Your task: Each entry below is to be copied verbatim, with no line missing.
• • • •
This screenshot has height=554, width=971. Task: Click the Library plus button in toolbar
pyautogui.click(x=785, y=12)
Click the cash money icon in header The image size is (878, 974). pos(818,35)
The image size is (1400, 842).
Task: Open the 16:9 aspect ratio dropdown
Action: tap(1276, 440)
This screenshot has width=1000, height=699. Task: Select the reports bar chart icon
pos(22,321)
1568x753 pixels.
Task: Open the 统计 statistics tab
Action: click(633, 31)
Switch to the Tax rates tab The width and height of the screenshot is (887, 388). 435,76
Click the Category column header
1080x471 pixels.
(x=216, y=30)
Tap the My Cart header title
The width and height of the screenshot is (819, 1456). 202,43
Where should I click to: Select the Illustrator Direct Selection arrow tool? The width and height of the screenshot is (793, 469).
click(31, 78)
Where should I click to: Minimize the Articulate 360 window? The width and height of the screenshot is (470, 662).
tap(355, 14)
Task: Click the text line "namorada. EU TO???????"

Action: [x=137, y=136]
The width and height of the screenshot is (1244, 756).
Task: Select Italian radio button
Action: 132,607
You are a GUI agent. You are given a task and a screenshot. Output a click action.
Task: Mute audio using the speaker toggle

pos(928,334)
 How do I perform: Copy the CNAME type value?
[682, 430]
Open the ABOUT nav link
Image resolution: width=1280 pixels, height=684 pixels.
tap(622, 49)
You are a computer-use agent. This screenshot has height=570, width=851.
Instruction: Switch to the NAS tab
• • • •
Solution below:
This screenshot has height=554, width=971. Task: Click the Library plus button in toolbar
pyautogui.click(x=785, y=12)
Click the cash money icon in header The image size is (878, 974). pos(818,35)
The image size is (1400, 842).
Task: Open the 16:9 aspect ratio dropdown
Action: tap(1276, 440)
This screenshot has width=1000, height=699. Task: Select the reports bar chart icon
pos(22,321)
1568x753 pixels.
Task: Open the 统计 statistics tab
Action: click(633, 31)
Switch to the Tax rates tab The width and height of the screenshot is (887, 388). 435,76
Click the Category column header
1080x471 pixels.
(x=216, y=30)
Tap the My Cart header title
The width and height of the screenshot is (819, 1456). 202,43
Where should I click to: Select the Illustrator Direct Selection arrow tool? The width and height of the screenshot is (793, 469).
click(31, 78)
Where should I click to: Minimize the Articulate 360 window? The width and height of the screenshot is (470, 662).
tap(355, 14)
Task: Click the text line "namorada. EU TO???????"

Action: [x=137, y=136]
The width and height of the screenshot is (1244, 756).
Task: Select Italian radio button
Action: 132,607
You are a GUI agent. You are given a task and a screenshot. Output a click action.
Task: Mute audio using the speaker toggle

pos(928,334)
 How do I perform: Copy the CNAME type value?
[682, 430]
Open the ABOUT nav link
Image resolution: width=1280 pixels, height=684 pixels.
tap(622, 49)
You are a computer-use agent. This screenshot has height=570, width=851.
Instruction: Switch to the NAS tab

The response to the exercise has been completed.